Texto de leitura:
----
Fui ontem ver a família enlutada. Fiquei edificado com aquele exemplo de dor silenciosa e humilde... de perfeita resignação cristã. Quanto ai pai não vi nele o ministro da justiça, nem o jurista consumado, nem o político aureolado de prestígio, não. Eu vi apenas o pai, ferido no âmago de seu coração... eu vi o católico inteiramente conformado com a vontade de Deus... foi isto que me empolgou, que me arrebatou!
Prezados ouvintes, Deus vos conceda sua paz, e sua benção. Boa noite."
 
***
Incluindo como uma pepita de ouro nessas despretenciosas páginas sobre a paróquia de São José de Taquari, transcrevemos a Carta de Saudade a seu filho Antônio, publicada por s. ex. o dr. Adroaldo Mesquita da Costa no semanário de sua cidade natal - O Taquariense:
 
Carta de Saudade
 
COSTA, Adroaldo Mesquita da. Carta de Saudade. In: BALÉM, João Maria. A Paróquia de S. José de Taquari no bicentenário da colonização açoriana no Rio Grande do Sul (1752-1952). Porto Alegre: A Nação, s/d, p. 161-162.
 
"Meu querido Antônio.
Faz hoje precisamente um mês, que a esta mesma hora (sete da manhã) eu te deixei num avião da nossa Varig, para que regressasses a Porto Alegre.
Terminaras as férias de julho. Havias-me acompanhado na viagem ao Ceará e conhecido as cidades de Natal, Fortaleza e Vitória. Urgia regressares para continuares os estudos na Escola de Agronomia.
Quem diria que fosse aquela a nossa derradeira despedida e que, nete mundo, não mais conversaríamos como bons amigos que sempre fomos! Consola-me, porém, a confortadora certeza de que a morte não é o termo da vida, senão o prelúdio da eternidade e a aurora da ressurreição.
Um dia, todos nós, a nossa família inteira, sem faltar um só, e assim espero da Misericórdia Divina, haveremos de louvá-la em coro, na Jerusalém dos eleitos.
Partiste de surpresa sem que houvesse ultimado tantas coisas projetadas e combinadas. Fiquei sem ti, mas a recordação de teu nobre espírito viverá sempre em minha saudade.
O mundo não compreende como é que tu tão jovem, tão ceio de esperanças, quando tu te sorria, tenhas sido tão cedo arrebatado pela morte, enquanto outros, sofrendo e penando, verdadeiro peso morto no organismo social, aqui ficam carregando suas misérias, exibindo seus vícios e, talvez, somente praticando o mal.
----
Trechos de dados:
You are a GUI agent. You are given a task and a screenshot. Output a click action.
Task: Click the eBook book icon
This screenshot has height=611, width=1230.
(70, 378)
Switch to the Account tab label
----
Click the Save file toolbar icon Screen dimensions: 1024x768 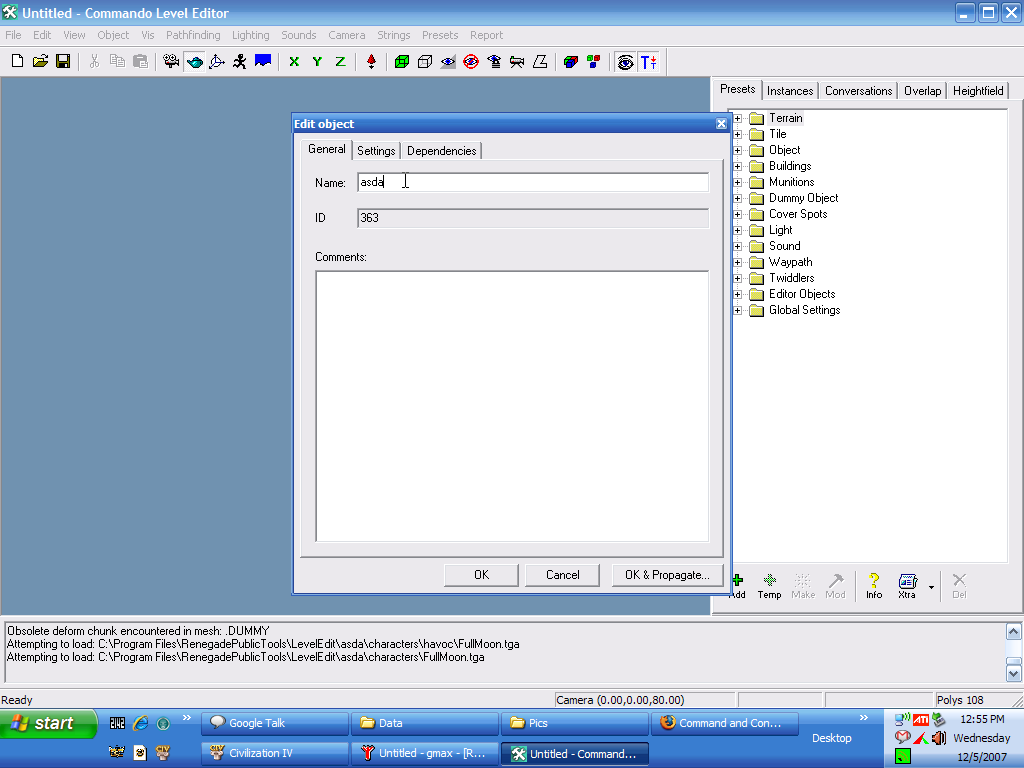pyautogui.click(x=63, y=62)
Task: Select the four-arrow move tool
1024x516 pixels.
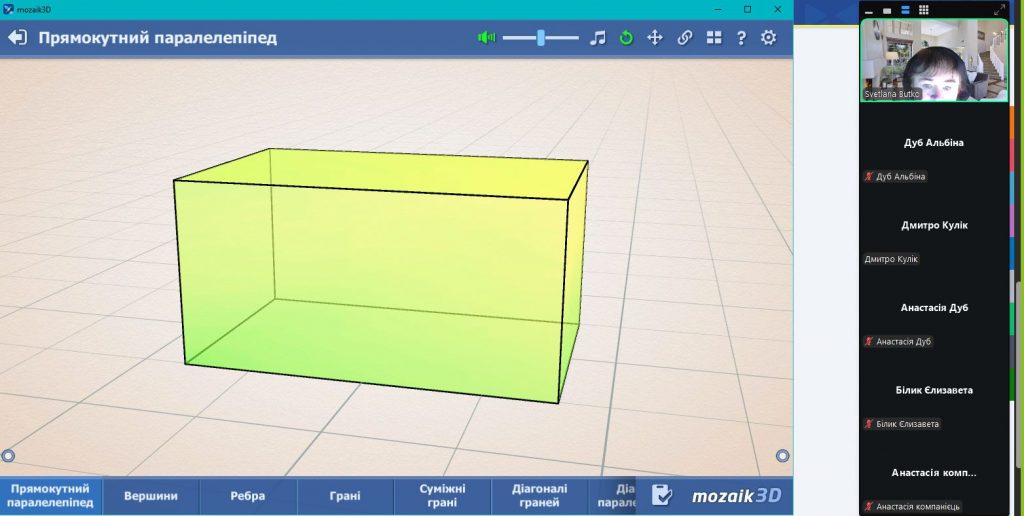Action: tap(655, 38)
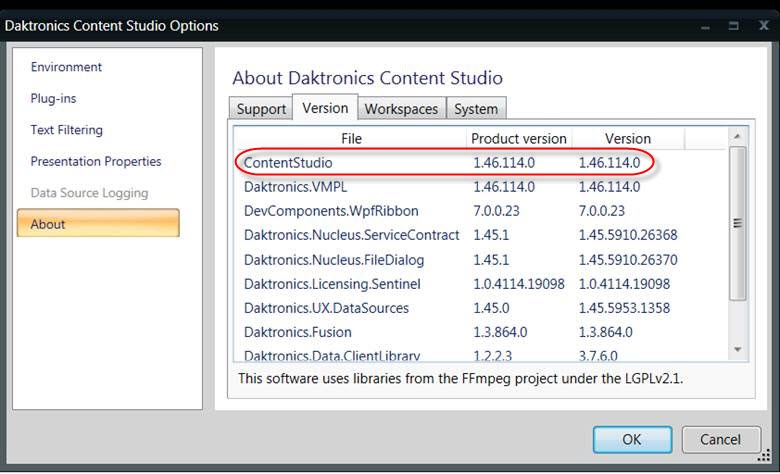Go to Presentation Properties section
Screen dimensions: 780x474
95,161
----
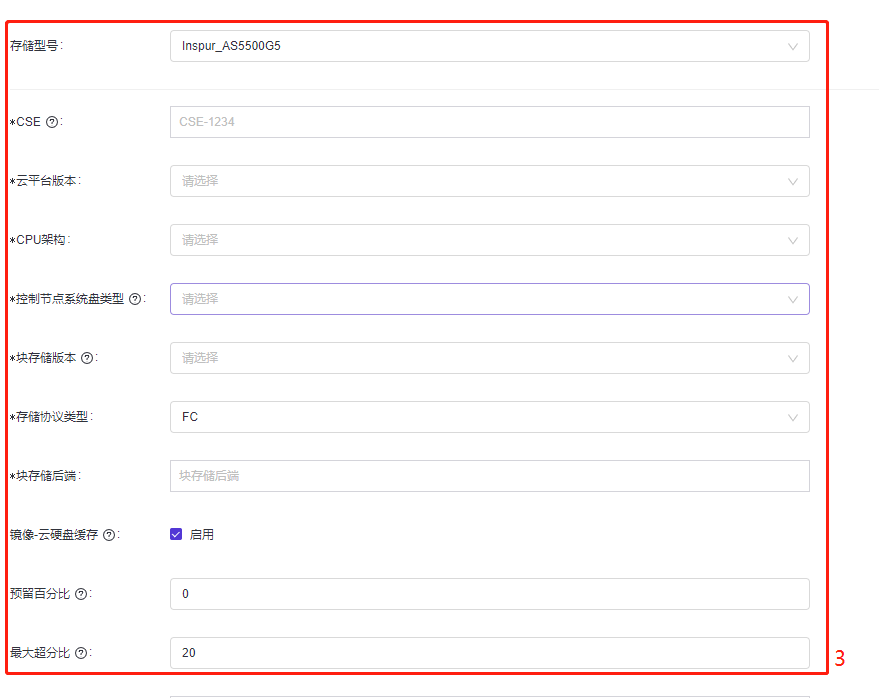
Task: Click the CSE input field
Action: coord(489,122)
----
Requisitos:
a) Reproduza as linhas de dados do primeiro bloco, começando pela linha que contém "You are a GUI" e indo até a linha que contém "Switch to the Account tab label", com ambas incluídas.
b) Dê continuidade ao texto de leitura, a carta de saudade ao filho Antônio, escrevendo a partir da última frase apresentada.
As linhas de dados não têm nenhuma relação com o texto de leitura.

Respostas por tarefa:
a)
You are a GUI agent. You are given a task and a screenshot. Output a click action.
Task: Click the eBook book icon
This screenshot has height=611, width=1230.
(70, 378)
Switch to the Account tab label

b)
Meu Deus que é o Amor - Deus charitas est - tudo faz pelo melhor e, imperscrutáveis desígnios de sua Providência, deliberou levar-te para junto de Si, antes que experimentasse a maldade deste mundo enganador, de que só conhecestes o lado bom e generoso, como bom e negeroso foi sempre o teu coração de filho amoroso e obediente, de irmão cheio de afeto e de carinhos por todos os de teu sangue e os de sangue alheio.
Viveste a tua fé e praticaste a grande lei da caridade. Foste cumpridor de teus deveres de estudante e madrugaste no exercício da profissão de agricultor que havias escolhido e para a qual te preparavas, com dedicação e com afinco.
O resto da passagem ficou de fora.